Malgrado i colloqui intervenuti a New York tra i Ministri degli Esteri di Armenia ed Azerbaijan e le speranze accese dall’appuntamento ginevrino, i principali analisti internazionali dello spazio post-sovietico sembrano ritenere a tutt’oggi debole la prospettiva di una prossima normalizzazione delle relazioni armeno-azere. E ciò non solo per effetto delle posizioni inconciliabili risorte all’esito della Guerra dei Quattro Giorni, ma anche a causa della arrendevolezza mostrata in svariate occasioni dal triangolo negoziale del Gruppo di Minsk e delle ambiguità che caratterizzano le azioni diplomatiche per risolvere il conflitto.
Anzitutto la Russia ha tentato di riportare in auge il cosiddetto Piano Lavrov, formula che implicherebbe la riconsegna all’Azerbaijan di alcuni distretti circondanti il Karabakh: una proposta che l’Armenia avrebbe eventualmente accettato prima dell’aprile 2016 e che poi venne respinta in toto dal Presidente Sargsyan. In secondo luogo, si ricordi che in maggio-giugno 2016 i Presidenti di Armenia, Azerbaijan e Russia si riunirono prima a Vienna e poi a San Pietroburgo per discutere dell’implementazione di un meccanismo investigativo dell’OSCE contro l’escalation di nuove violenze… Ma cosa rimane oggi di quelle dichiarazioni? E in ultima analisi, come accennato poc’anzi, per affrontare il riavvio dei negoziati in chiave propositiva e costruttiva, non sembra sufficiente il coinvolgimento di Yerevan e di Baku, ma occorre invitare al dialogo anche Stepanakert.
QUESTIONI GIURIDICHE, PRIMA CHE POLITICHE
Oltre alla prospettiva di un ritiro delle truppe armene dai distretti che circondano la Repubblica dell’Artsakh (ipotesi prima accennata e poi ritrattata dal Ministro degli Esteri armeno Nalbandian e comunque esclusa a priori dal Presidente Sahakyan), una novità di tutto rilievo proviene invece da Strasburgo.
Il rappresentante dell’Armenia presso la Corte Europea dei Diritti dell’Uomo, Gevorg Kostanyan, ha infatti riferito che i giudici di Strasburgo sarebbero prossimi ad esaminare una serie di casi che attengono direttamente o indirettamente allo status legale dell’Artsakh. A differenza, cioè, di quanto frequentemente accaduto in passato, la questione verrebbe per la prima volta affrontata dal punto di vista giuridico e non più esclusivamente politico.
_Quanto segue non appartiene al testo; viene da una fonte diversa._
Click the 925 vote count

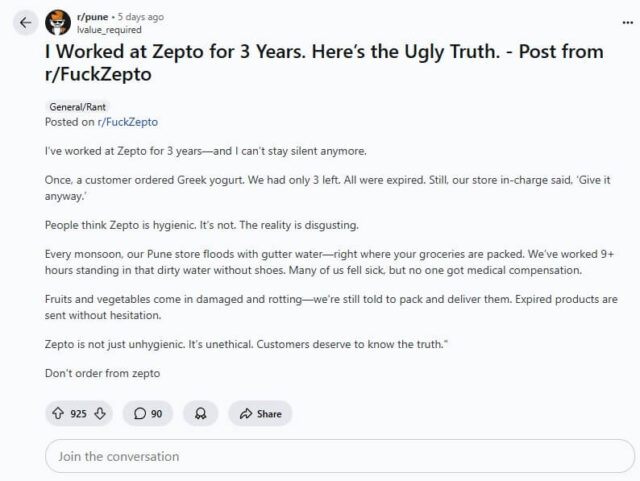(78, 414)
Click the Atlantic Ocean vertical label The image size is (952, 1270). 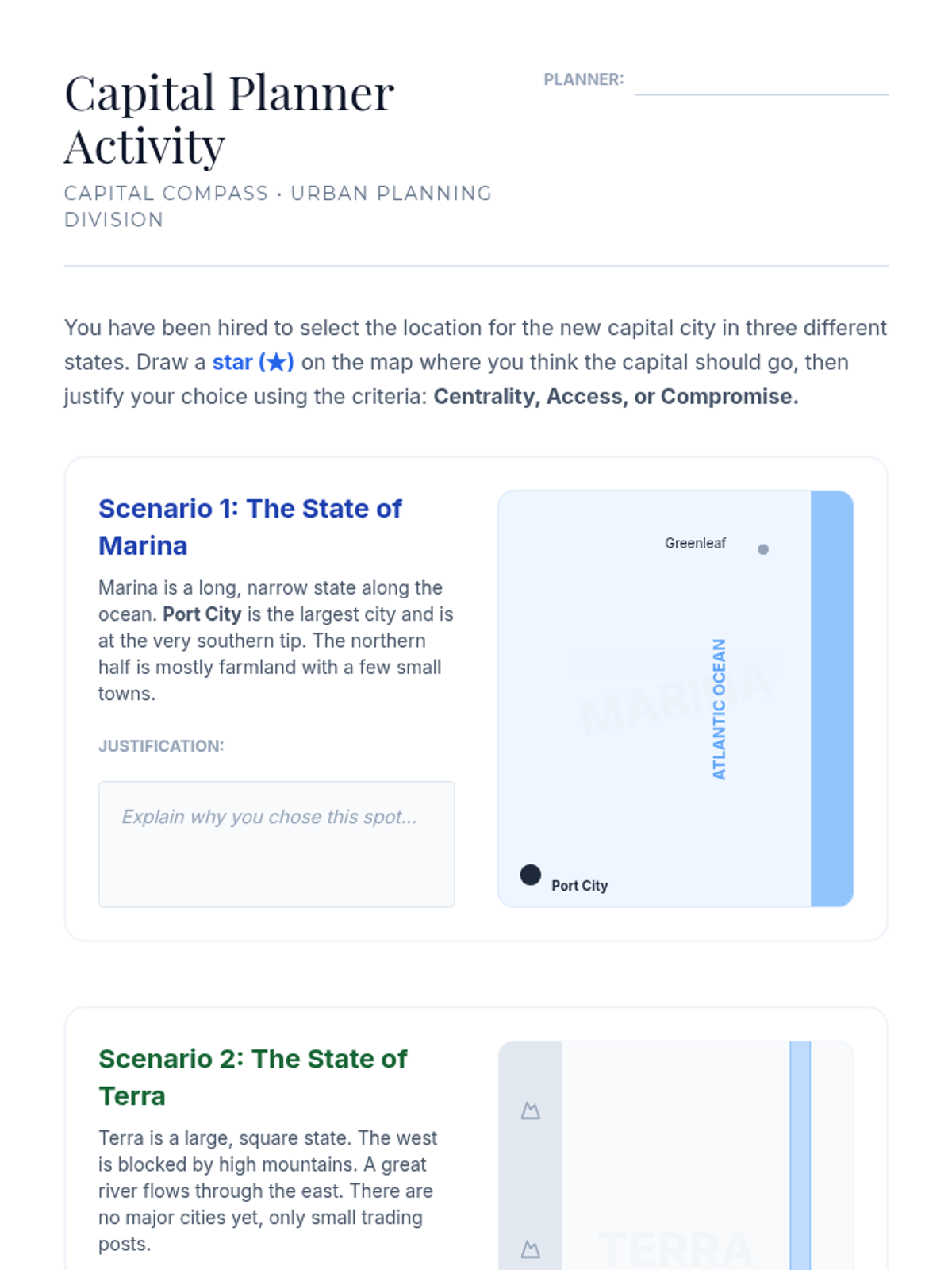point(719,709)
Tuttavia, anche qualora la Corte EDU decidesse di muoversi realmente in tale direzione, un primo fattore di incertezza sarebbe determinato dalla posizione che assumerebbero, in particolare, i giudici di Azerbaijan e Turchia. Mentre un secondo aspetto problematico riguarderebbe i corollari a livello politico dell’ipotetico riconoscimento giuridico del Nagorno-Karabakh.
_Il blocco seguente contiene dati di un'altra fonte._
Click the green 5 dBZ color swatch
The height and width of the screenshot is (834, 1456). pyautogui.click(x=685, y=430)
In ogni caso, qualunque sia l’evoluzione del processo di riconoscimento, un primo punto saldo è offerto dal fatto che le pronunce della Corte sono necessariamente soggette ad implementazione da parte del Comitato dei Ministri, ossia l’organo politico custode dei valori fondamentali del Consiglio d’Europa, composto cioè dai Ministri degli Esteri di tutti gli Stati membri o dai loro rappresentanti permanenti a Strasburgo.
All’opposto, il passo successivo rappresenterà invece il vero banco di prova della traiettoria che la comunità internazionale deciderà di intraprendere.